[タスク目標] 文書セグメントによると、教諭に残業代を払わない理由としてどのような言い分が広められましたか。

歴史は繰り返すとすれば、大正期は80年代バブルに良く似ています。ヨーロッパが第一次世界大戦に突入し、工業生産力のすべてを軍事に投入しましたから、石鹸や歯ブラシ・タオルといった日用品が世界的に不足しました。日本がそれらの生産を引き受け、好景気に沸いたのです。国としても、日露戦争の外貨建て戦費負債に苦しんでいたのが、返済をすませ明るい時代の到来でした。

米国は、この大戦で英仏に融資し、武器を輸出していましたから、アメリカ覇権の契機になりました。戦後も荒廃した欧州とは対照的に、国内は無傷でしたから、覇権国に浮上して来ました。戦争も終わったのですですから、金融を引き締めるべきだったのかも知れませんが、そのまま放置され、日米ともに20年代バブルに突入しました。米国では、T型フォードが一般市民にもローン付きで売れ、靴磨きの少年も株談義をしていたと言われる時代の到来だったのです。

日本でも、高等教育を受ける女性たちが増え、彼女らは、女性では宮廷の女官だけに許されていた袴を着るようになりました。現在の、女子学生たちの卒業式に人気の袴姿の原型です。卒業すると、企業の事務員として就職したのです。そこで、エリートとしての給与をもらい、モダンガールやハイカラさんといわれる服装に身を包み、時には映画を見て、レストランに行くという勝ち組パターンを形成しました。一方の地方部では、盆と正月だけコメの飯という、明治期と変わらない生活でしたから、都市と地方の生活格差は開く一方でした。

また民主主義もカネ次第ですから、社会が豊かになるにつれて、女性の参政権運動も盛り上がりをみせました。 

Whipediaより転載。 センスよりも、おしゃれを楽しもうとしていることが素敵



その一方で、東京では電灯が普及しましたから、残業時間が増え、労働時間が長くなっていきました。出生率はピークを付けたとはいえ、すでに生まれていた学童は、増加の一方でしたから、学校教諭の仕事量は増え、残業は増える一方だったのです。まさしくバブル期に流行った「24時間戦えますか?」状態だったわけです。

しかも教諭の残業代が支払われない。払わない理由として「先生は聖職だから。」という空気を広めました。つまり使命感とやり甲斐を与え、「残業代など、ケチなことを言うな。」ということです。つまりは「サービス残業」もこの時代に始まっているのです。

[ソース情報]
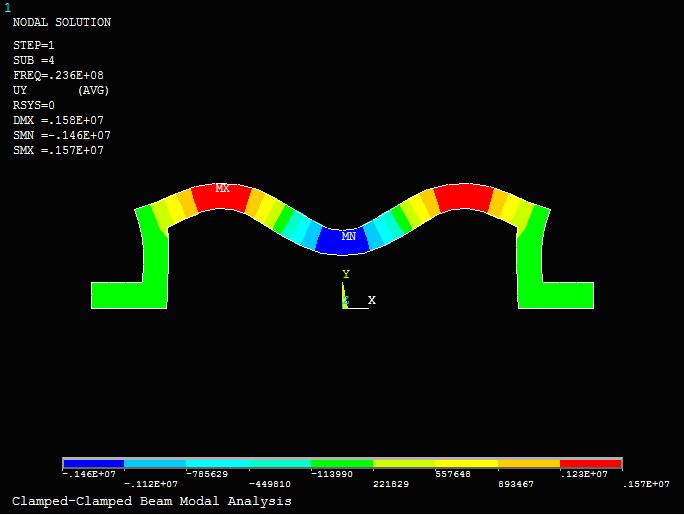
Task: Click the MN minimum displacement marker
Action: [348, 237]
==
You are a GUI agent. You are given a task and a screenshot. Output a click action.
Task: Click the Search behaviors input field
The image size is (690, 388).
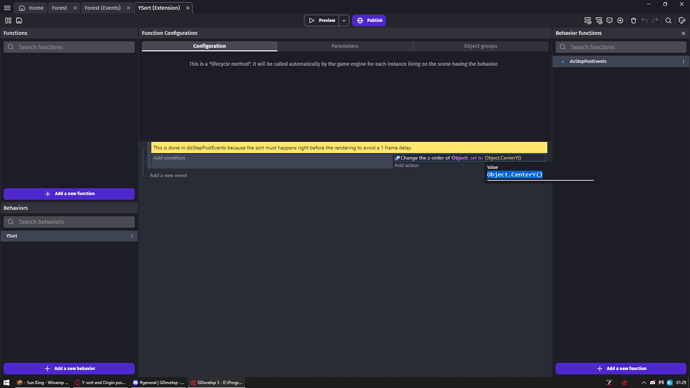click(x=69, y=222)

[タスク回答] 「先生は聖職だから。」という言い分です。